**Instruções das tarefas**
a: Responda com base no texto sobre violência racial:
(i) Quantos anos se passaram desde a abolição legal da escravidão no Brasil?
(ii) Em que departamento e universidade Sheila Dias Almeida é professora?
(iii) Que porcentagem aproximada da população brasileira a população negra compreende?
b: Transcreva sem alterações o trecho do texto sobre violência racial que vai de "Segundo a Organização" até "negros e indígenas.".

**Texto selecionado**

------------------------------------

Segundo a Organização das Nações Unidas (ONU), a violência se caracteriza pelo "uso intencional da força ou poder de forma ameaçadora ou efetiva contra si mesmo, outra pessoa, grupo ou comunidade, resultando em lesões, morte, danos psicológicos, alterações no desenvolvimento ou privações". No caso da violência racial, ela pode ser definida como atos violentos direcionados a grupos étnico-raciais específicos, como negros e indígenas.

No Brasil, assim como em outros países, a violência racial está diretamente ligada à herança da colonização e da escravização, que levaram à opressão de negros e indígenas por séculos. 135 anos depois da abolição legal da escravidão no Brasil, a discriminação, manifestada por meio da violência, perdura devido à negligência da sociedade em atender às demandas dos ex-escravizados e seus descendentes, negando-lhes os direitos de acesso principalmente à educação e a uma moradia digna, resultando em sua marginalização.

Para conversar sobre esse tema, convidamos a professora do Departamento de Ciências Sociais (Decso) da Universidade Federal de Ouro Preto, Sheila Dias Almeida, mestra e doutora pela Escola de Serviço Social da Universidade Federal do Rio de Janeiro (UFRJ), que pesquisa políticas sociais, relações raciais e de gênero.

Quais os principais indícios da violência étnico-racial? Quais fatores estão por trás da violência étnico-racial no Brasil e quais grupos são os mais atingidos pelo racismo?

Os indícios próprios da violência étnico-racial podem ser percebidos, dentre outros elementos, através dos indicadores sociais, que no Brasil apontam para as desigualdades raciais e assimetrias existentes. Internações psiquiátricas, desemprego, trabalho informal e encarceramento são exemplos de situações predominantemente enfrentadas por pessoas negras, ou seja, do grupo racial composto pela junção de pretos e pardos. Embora a população negra seja majoritária no país, compreendendo aproximadamente 57% da população brasileira, ela não ocupa de forma proporcional espaços de poder, como as universidades públicas, o sistema judiciário e as direções de grandes bancos ou importantes empresas. Isso se deve à história do Brasil, enraizada na escravidão e no capitalismo forçado, que subjugou sobretudo pessoas negras e indígenas. Mesmo após a "abolição da escravidão", a população negra enfrenta desigualdades estruturais, sendo empurrada para favelas e cortiços, ocupando posições precárias no mercado de trabalho, sobretudo informal. Experimenta os piores índices educacionais, as piores condições de moradia, acesso à saúde e aos bens e serviços. Embora haja resistência e avanços, muito por meio da luta organizada do Movimento Negro Unificado, do Movimento de Mulheres Negras e também de setores progressistas da sociedade brasileira, ainda há um longo caminho a se percorrer para alcançar a igualdade e o bem-viver, independentemente da pertença étnico-racial. A persistência de denúncias de trabalho análogo à escravidão no país demonstra que a escravidão não foi efetivamente abolida e os casos de racismo que reverberam no Brasil informam que essa é uma batalha longe do fim.

------------------------------------

**Amostra dos dados**
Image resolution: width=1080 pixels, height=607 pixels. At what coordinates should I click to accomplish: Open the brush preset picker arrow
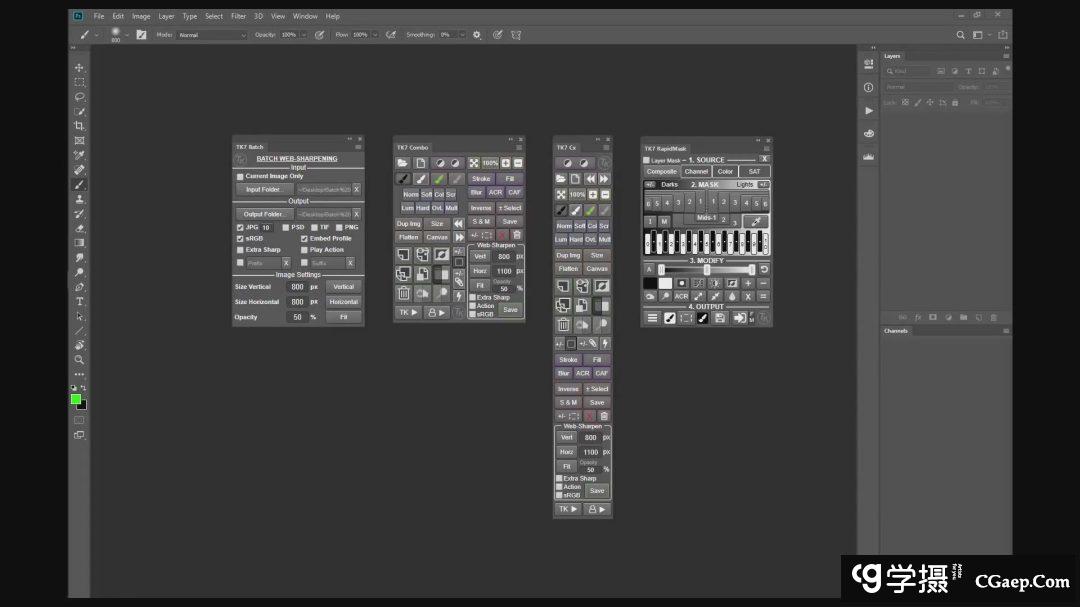pyautogui.click(x=127, y=35)
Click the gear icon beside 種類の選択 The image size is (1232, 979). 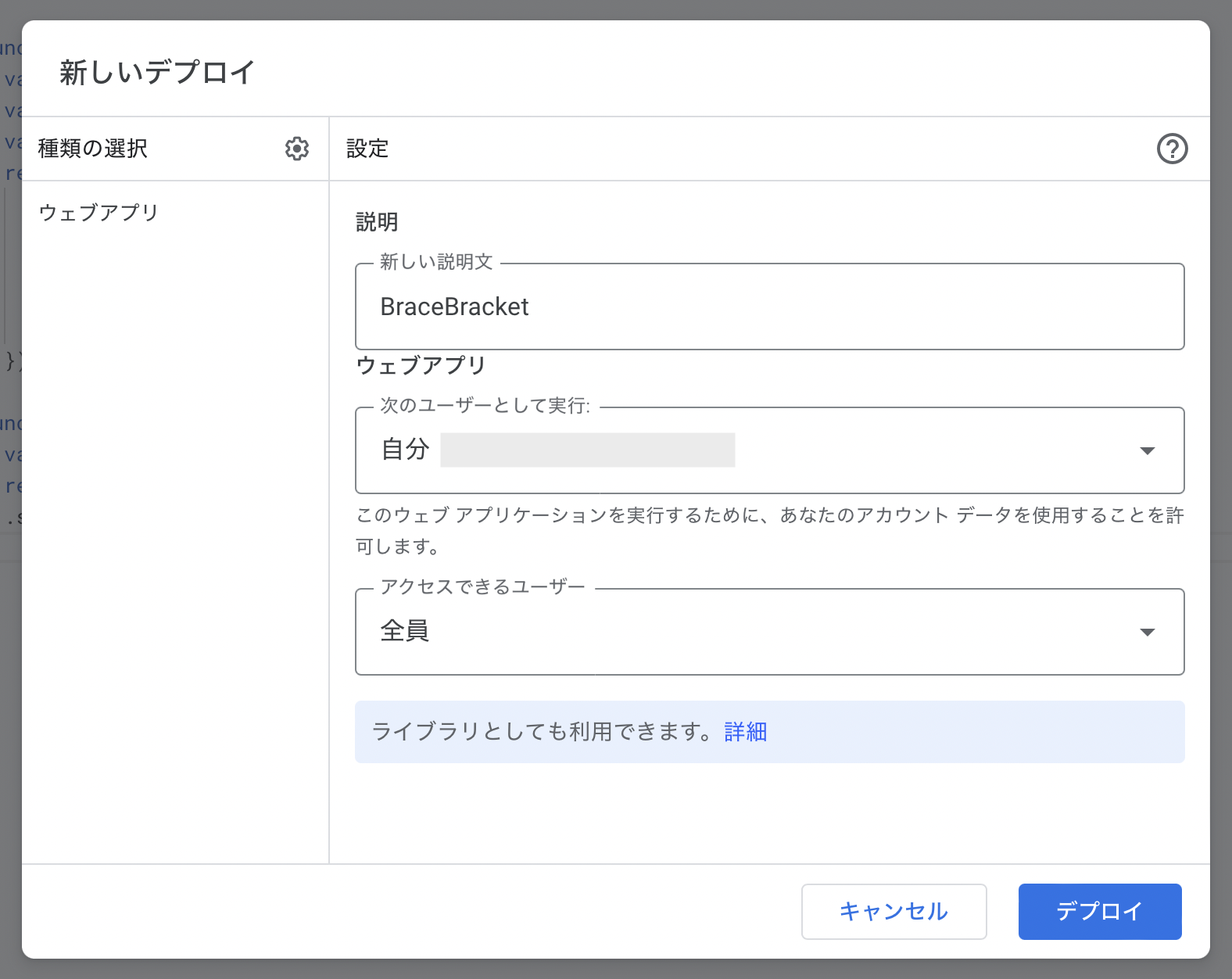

------------------------------------

**Soluções dos problemas**
a:
(i) 135 anos.
(ii) No Departamento de Ciências Sociais (Decso) da Universidade Federal de Ouro Preto.
(iii) Aproximadamente 57%.

b:
Segundo a Organização das Nações Unidas (ONU), a violência se caracteriza pelo "uso intencional da força ou poder de forma ameaçadora ou efetiva contra si mesmo, outra pessoa, grupo ou comunidade, resultando em lesões, morte, danos psicológicos, alterações no desenvolvimento ou privações". No caso da violência racial, ela pode ser definida como atos violentos direcionados a grupos étnico-raciais específicos, como negros e indígenas.